September 2, 2003
Carnival consolidates German cruise operations
With the transfer of the A'ROSA Blu, to be renamed AIDA Blu, Carnival Corporation & plc says it will have two distinct brands operating five vessels catering exclusively to German-speaking clientele. The four AIDA ships will operate under the informal "club resort" cruise concept aimed at younger, more active passengers while the vessel of Costa Kreuzfahrten, a division of Costa Cruises, offers a more traditional cruise experience.
Carnival Corporation & plc Chairman and CEO Micky Arison commented:"AIDA and Costa are the two most recognizable and respected names in German ocean cruises.

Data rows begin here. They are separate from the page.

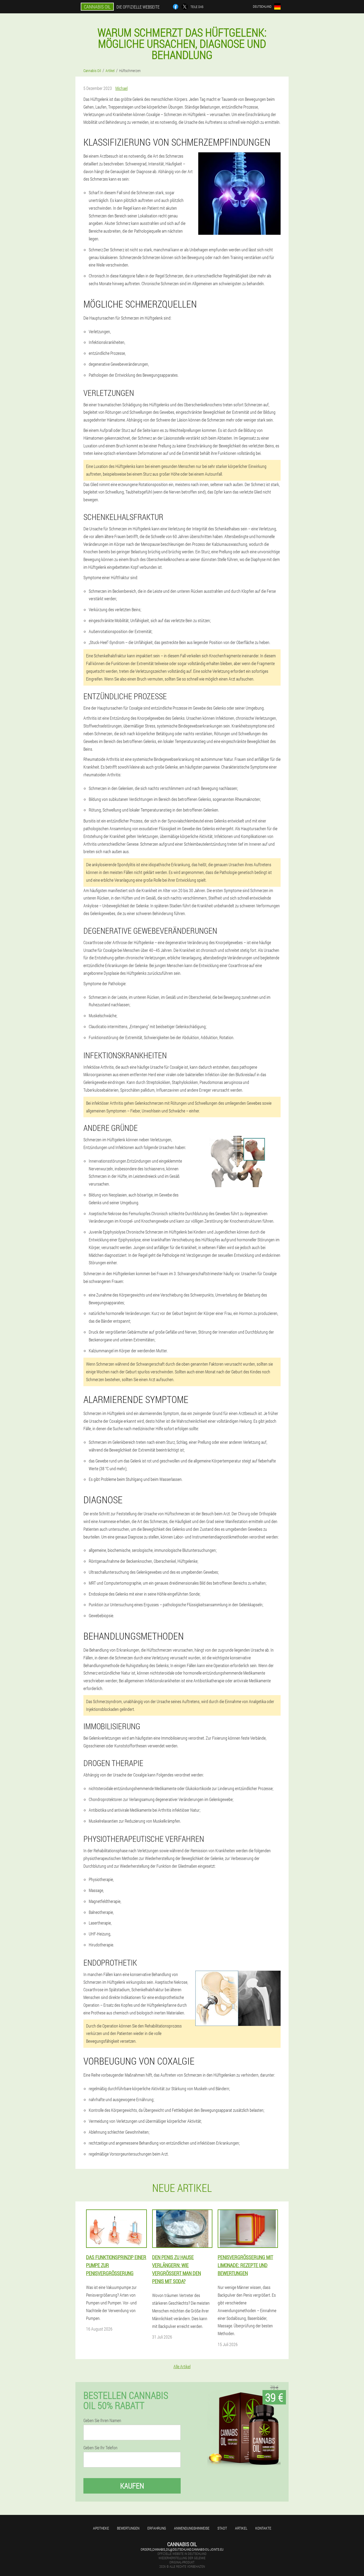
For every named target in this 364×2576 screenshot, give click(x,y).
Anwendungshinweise (191, 2528)
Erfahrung (156, 2528)
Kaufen (132, 2486)
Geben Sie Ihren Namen (102, 2420)
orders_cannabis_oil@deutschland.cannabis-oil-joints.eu (182, 2549)
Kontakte (263, 2528)
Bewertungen (128, 2528)
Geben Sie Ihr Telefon (100, 2448)
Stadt (222, 2528)
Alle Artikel (182, 2366)
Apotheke (101, 2528)
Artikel (241, 2528)
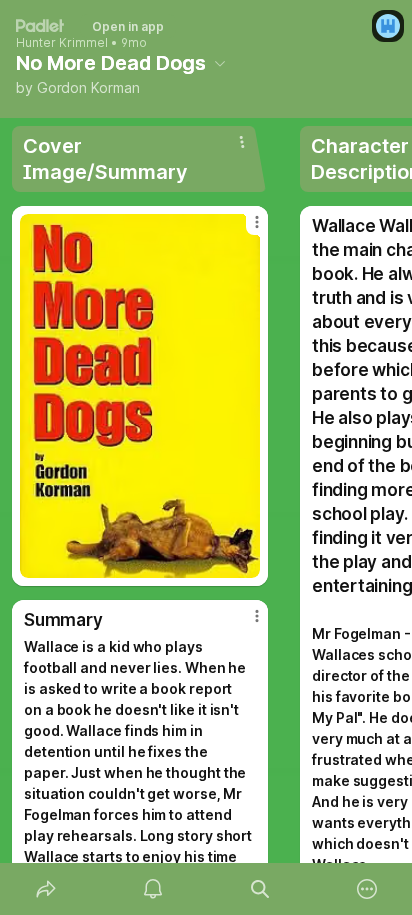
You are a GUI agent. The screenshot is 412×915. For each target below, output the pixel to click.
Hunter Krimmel (62, 43)
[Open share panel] (45, 889)
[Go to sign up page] (388, 26)
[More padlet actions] (366, 889)
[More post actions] (244, 230)
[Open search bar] (259, 889)
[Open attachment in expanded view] (140, 396)
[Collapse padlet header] (220, 63)
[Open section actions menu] (242, 142)
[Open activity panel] (152, 889)
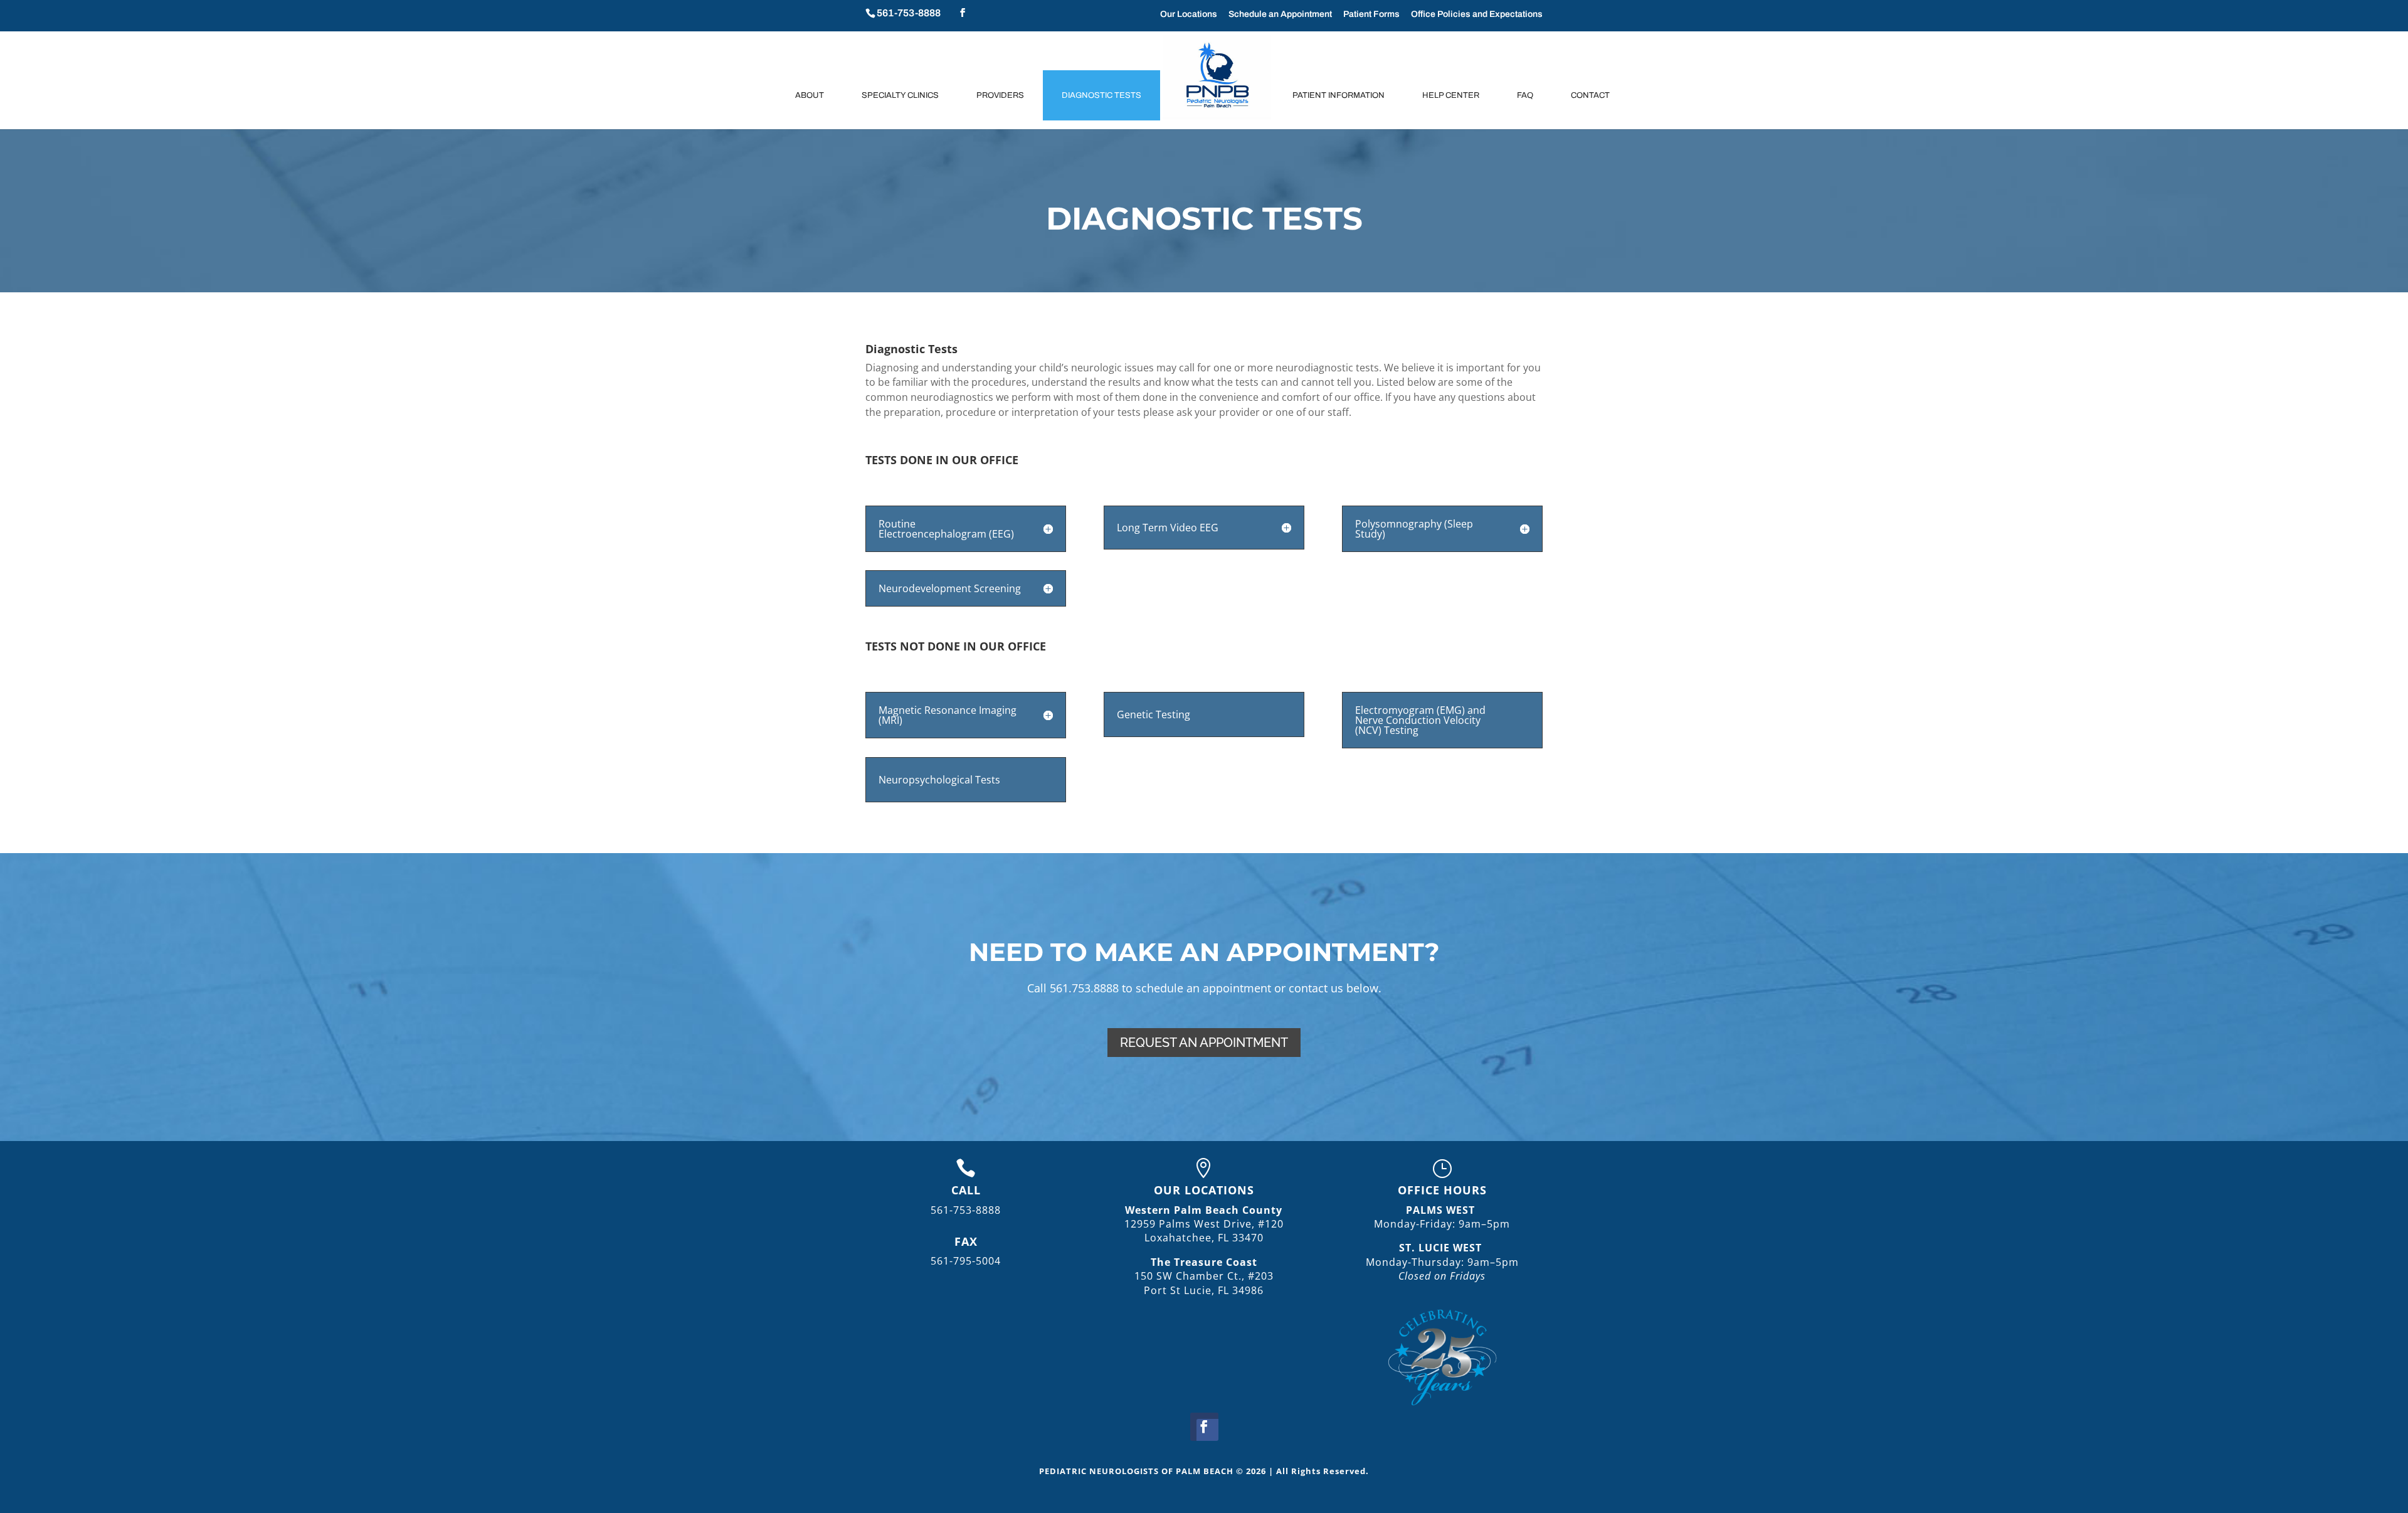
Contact (1590, 95)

This is a strategic move that will allow us to focus on these two truly exceptional but markedly different cruise products for German-speaking clientele while optimizing asset utilization and maximizing returns for the corporate group."
"The German-speaking market is one of the fastest growing in Europe," noted Arison, "and these two well-known, popular brands will serve as a platform for our future growth there."

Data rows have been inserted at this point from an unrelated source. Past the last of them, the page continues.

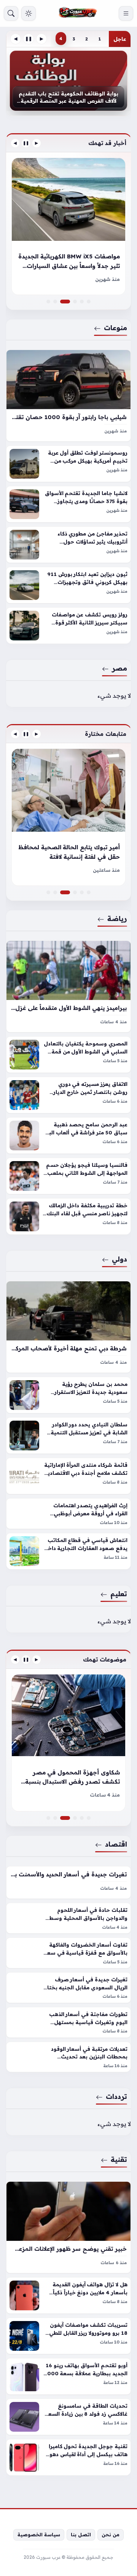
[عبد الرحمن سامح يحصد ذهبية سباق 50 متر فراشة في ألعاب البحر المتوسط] (68, 1135)
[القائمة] (126, 13)
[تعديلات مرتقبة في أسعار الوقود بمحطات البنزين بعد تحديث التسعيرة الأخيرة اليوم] (68, 2057)
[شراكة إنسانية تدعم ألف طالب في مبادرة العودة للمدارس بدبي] (75, 892)
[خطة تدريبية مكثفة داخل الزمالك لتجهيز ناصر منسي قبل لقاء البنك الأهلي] (68, 1216)
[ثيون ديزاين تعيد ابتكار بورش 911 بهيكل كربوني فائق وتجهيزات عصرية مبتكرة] (68, 585)
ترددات (116, 2096)
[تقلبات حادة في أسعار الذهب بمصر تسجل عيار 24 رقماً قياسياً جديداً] (68, 1742)
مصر (119, 668)
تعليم (118, 1593)
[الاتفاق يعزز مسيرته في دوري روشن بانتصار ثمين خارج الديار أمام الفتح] (68, 1095)
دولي (119, 1259)
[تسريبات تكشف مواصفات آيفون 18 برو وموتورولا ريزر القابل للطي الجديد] (68, 2336)
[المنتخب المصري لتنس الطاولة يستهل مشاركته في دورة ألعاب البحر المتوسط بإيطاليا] (82, 892)
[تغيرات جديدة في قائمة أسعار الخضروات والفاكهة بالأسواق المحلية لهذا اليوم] (89, 1818)
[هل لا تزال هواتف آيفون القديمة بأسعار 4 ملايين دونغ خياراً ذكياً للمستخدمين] (68, 2295)
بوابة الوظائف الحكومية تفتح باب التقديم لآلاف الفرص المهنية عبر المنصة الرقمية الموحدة (68, 97)
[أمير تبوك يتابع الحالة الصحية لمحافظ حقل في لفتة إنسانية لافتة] (68, 892)
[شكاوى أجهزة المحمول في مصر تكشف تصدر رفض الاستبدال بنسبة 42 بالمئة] (68, 1818)
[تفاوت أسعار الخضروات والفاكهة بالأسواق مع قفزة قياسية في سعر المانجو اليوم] (68, 1953)
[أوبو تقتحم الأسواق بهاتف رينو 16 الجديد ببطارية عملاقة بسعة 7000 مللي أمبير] (68, 2376)
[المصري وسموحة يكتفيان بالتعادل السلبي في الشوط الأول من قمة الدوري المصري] (68, 1055)
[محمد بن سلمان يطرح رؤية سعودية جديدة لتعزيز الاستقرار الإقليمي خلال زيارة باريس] (68, 1395)
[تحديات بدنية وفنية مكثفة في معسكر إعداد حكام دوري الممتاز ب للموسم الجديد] (68, 817)
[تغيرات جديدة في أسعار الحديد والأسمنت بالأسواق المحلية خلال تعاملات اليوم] (68, 1882)
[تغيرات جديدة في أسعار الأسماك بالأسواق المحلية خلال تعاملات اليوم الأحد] (82, 1818)
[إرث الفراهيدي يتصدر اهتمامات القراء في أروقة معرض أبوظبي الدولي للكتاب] (68, 1513)
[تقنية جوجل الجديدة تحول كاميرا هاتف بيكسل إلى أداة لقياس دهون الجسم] (68, 2457)
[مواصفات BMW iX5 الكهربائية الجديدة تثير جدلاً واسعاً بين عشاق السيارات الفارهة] (68, 301)
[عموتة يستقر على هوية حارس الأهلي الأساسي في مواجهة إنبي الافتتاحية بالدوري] (48, 892)
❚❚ (28, 38)
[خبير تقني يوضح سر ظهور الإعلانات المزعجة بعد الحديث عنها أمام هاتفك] (68, 2227)
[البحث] (11, 13)
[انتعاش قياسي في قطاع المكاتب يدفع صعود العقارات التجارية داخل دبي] (68, 1551)
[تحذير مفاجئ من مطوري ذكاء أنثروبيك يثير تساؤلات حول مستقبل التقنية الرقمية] (68, 545)
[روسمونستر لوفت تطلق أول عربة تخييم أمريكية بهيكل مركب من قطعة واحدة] (68, 464)
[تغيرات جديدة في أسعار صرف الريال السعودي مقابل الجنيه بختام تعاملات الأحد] (68, 1987)
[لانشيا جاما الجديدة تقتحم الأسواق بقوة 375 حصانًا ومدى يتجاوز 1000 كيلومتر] (68, 504)
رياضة (117, 918)
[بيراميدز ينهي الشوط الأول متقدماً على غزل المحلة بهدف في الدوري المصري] (68, 986)
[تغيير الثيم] (28, 13)
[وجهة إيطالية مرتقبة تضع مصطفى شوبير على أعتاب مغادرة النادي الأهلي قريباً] (89, 892)
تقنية (119, 2159)
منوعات (115, 327)
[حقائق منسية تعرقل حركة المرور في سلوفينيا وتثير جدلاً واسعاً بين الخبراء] (75, 301)
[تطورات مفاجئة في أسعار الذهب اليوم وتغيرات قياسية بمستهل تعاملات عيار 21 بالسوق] (68, 2022)
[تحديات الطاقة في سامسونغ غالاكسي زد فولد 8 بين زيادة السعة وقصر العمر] (68, 2417)
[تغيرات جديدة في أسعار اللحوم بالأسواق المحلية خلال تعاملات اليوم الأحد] (48, 1818)
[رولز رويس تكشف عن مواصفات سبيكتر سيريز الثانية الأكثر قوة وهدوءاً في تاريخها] (68, 626)
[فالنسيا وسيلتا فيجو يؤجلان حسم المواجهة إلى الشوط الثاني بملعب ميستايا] (68, 1176)
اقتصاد (116, 1844)
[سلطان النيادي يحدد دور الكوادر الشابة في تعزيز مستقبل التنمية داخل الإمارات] (68, 1435)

Arison pointed out that the consolidation of Carnival Corporation & plc's German operations is yet another example of the company taking advantage of the opportunities presented by the DLC combination of Carnival Corporation and P&O Princess Cruises that was finalized in April 2003. "We will continue to explore opportunities to utilize our existing assets to benefit the diversity of brands within Carnival Corporation & plc," he said.
As previously announced, Pier Luigi Foschi, Costa Cruises' chairman and CEO and a member of Carnival Corporation & plc's boards of directors, will continue to have overall responsibility for the company's German cruise companies, including Seetours, which operates AIDA, with Seetours President Lars Clasen reporting directly to Foschi.
The parent company of Seetours, the operator of A' ROSA, has signed a letter of intent with Arkona AG for the sale of its A'ROSA river cruise business, including three 200-passenger riverboats and the "A'ROSA" trademark, effective later this year. The sale price for the transaction is equal to the net book value of the assets on Nov. 30, 2003, with an additional Euro 800,000 payable for the goodwill of the business. Thirty percent of the purchase price is payable at closing with the remaining balance payable over a five- year period, with interest. The completion of the transaction is subject to the execution of definitive agreements. The transaction, if completed, will have no financial impact to the company.